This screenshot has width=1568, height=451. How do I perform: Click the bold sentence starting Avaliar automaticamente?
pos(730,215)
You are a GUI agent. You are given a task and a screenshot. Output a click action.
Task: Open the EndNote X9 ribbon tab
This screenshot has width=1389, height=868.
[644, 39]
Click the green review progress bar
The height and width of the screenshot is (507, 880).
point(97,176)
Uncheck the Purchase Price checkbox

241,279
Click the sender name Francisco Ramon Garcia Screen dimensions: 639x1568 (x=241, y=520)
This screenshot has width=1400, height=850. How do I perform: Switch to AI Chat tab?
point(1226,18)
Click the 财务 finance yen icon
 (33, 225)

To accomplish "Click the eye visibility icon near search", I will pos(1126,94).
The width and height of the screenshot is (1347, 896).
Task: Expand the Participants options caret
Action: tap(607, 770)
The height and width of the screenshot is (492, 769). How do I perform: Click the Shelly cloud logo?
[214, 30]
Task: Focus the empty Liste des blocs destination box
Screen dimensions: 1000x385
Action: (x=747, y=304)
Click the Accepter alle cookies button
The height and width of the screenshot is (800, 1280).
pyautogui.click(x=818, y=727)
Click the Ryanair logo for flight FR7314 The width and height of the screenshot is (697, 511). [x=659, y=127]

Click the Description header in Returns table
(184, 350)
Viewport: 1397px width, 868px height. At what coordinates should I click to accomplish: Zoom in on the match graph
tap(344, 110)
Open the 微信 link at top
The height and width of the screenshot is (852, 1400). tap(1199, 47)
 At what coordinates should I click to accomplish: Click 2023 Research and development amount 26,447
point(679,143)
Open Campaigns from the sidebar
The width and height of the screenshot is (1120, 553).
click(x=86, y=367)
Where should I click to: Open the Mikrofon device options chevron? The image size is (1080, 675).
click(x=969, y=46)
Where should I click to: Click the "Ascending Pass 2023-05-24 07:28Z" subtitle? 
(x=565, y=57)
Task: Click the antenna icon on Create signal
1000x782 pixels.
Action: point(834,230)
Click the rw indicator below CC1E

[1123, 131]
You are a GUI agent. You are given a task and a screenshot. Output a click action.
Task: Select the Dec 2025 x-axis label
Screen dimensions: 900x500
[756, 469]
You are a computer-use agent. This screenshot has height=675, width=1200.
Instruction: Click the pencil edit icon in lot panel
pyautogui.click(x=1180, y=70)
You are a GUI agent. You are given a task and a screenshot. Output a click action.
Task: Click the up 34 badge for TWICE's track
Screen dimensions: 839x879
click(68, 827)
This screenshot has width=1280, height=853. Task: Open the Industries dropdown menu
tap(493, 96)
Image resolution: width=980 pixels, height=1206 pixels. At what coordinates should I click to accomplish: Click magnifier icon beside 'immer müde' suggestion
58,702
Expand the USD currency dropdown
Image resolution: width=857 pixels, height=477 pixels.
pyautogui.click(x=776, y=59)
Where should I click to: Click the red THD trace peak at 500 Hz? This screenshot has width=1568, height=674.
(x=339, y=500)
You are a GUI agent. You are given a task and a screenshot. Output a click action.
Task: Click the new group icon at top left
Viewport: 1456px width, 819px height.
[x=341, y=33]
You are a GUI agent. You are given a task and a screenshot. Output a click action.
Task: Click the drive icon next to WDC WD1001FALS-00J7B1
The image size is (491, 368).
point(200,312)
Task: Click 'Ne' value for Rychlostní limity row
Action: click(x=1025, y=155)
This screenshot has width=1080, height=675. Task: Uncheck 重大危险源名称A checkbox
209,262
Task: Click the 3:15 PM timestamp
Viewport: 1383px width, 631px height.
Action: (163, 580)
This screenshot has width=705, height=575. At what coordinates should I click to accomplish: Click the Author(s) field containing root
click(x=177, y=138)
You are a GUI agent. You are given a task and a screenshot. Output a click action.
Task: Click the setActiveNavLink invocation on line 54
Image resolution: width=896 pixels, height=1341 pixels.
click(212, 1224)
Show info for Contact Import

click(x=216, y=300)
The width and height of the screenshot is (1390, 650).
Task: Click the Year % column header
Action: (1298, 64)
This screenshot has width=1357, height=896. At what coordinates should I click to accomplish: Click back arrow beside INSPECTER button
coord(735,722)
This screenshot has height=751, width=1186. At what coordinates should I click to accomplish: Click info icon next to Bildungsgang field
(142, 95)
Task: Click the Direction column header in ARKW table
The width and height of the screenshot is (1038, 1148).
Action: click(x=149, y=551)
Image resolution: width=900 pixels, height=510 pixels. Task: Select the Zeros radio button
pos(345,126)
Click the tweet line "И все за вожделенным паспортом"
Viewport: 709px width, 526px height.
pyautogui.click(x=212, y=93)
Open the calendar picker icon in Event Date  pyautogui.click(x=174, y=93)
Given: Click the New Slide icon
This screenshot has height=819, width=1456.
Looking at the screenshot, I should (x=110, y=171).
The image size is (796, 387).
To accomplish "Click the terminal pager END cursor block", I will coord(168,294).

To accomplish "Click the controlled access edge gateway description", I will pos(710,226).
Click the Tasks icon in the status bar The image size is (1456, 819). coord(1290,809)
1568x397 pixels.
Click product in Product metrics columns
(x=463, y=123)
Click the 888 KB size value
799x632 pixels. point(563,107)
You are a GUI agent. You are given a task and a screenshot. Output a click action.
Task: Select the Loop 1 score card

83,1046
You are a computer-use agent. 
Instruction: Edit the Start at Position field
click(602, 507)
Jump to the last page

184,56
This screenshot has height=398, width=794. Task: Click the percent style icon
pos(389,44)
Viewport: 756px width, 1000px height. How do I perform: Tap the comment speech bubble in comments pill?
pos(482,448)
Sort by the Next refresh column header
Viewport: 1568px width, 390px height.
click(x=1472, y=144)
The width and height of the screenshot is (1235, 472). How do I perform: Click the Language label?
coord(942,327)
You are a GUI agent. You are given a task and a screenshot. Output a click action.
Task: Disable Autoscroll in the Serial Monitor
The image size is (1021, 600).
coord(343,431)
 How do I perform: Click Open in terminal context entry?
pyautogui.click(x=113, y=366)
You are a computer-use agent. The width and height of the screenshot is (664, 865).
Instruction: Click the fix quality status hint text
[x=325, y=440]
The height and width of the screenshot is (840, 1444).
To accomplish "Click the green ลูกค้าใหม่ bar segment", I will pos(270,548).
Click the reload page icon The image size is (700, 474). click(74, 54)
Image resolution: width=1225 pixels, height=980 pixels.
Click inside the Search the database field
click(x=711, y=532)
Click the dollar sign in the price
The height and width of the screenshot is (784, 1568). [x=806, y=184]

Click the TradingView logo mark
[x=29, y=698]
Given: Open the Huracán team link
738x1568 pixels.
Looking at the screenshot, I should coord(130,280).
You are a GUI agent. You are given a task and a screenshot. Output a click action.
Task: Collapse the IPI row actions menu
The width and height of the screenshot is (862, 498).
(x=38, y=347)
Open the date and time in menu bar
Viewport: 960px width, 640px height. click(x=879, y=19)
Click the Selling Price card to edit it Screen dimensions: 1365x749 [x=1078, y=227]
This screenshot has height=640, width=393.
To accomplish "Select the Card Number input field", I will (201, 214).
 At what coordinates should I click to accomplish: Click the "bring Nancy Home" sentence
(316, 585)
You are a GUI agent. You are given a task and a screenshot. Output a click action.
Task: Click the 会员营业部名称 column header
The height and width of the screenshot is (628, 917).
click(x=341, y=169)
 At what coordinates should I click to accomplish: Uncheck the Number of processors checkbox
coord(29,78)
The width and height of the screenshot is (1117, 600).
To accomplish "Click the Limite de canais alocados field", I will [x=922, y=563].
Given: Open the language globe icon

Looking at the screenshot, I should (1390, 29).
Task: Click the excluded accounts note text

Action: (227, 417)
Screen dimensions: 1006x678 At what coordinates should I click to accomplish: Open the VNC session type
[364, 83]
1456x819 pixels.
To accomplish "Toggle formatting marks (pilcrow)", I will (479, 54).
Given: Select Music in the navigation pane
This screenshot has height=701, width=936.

◆ ◆ ◆ ◆ ◆ ◆ ◆

- [Short exercise]: Please render the lines from the one containing "Click the Ryanair" through the one containing "The height and width of the screenshot is (852, 1400)." as a Markdown table with two columns, Row and Line. Number each row and leave out blank lines.

- [Expected answer]:
| Row | Line |
|---|---|
| 1 | Click the Ryanair logo for flight FR7314 The width and height of the screenshot is (697, 511). [x=659, y=127] |
| 2 | Click the Description header in Returns table |
| 3 | (184, 350) |
| 4 | Viewport: 1397px width, 868px height. At what coordinates should I click to accomplish: Zoom in on the match graph |
| 5 | tap(344, 110) |
| 6 | Open the 微信 link at top |
| 7 | The height and width of the screenshot is (852, 1400). tap(1199, 47) |